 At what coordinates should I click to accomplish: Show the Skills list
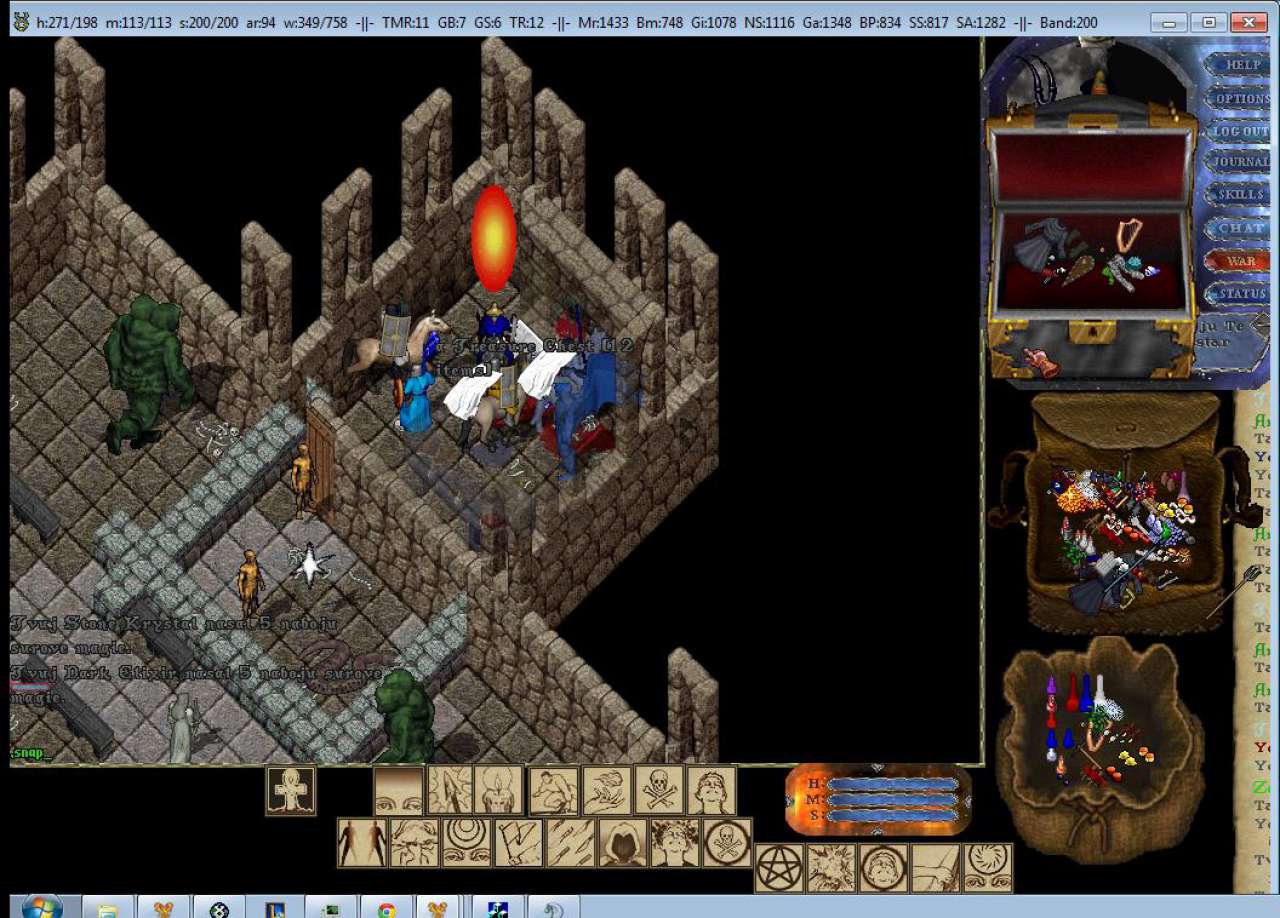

==

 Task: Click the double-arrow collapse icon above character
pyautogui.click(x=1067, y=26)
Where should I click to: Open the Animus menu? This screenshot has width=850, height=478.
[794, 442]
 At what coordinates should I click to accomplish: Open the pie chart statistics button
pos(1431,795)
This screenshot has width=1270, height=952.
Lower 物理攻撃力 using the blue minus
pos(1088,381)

> TASK GOAL:
Copy out the data word for word, starting at the line that contains "Where should I" and ending at the line that contains "pos(1088,381)".

> FINAL RESULT:
Where should I click to: Open the Animus menu? This screenshot has width=850, height=478.
[794, 442]
 At what coordinates should I click to accomplish: Open the pie chart statistics button
pos(1431,795)
This screenshot has width=1270, height=952.
Lower 物理攻撃力 using the blue minus
pos(1088,381)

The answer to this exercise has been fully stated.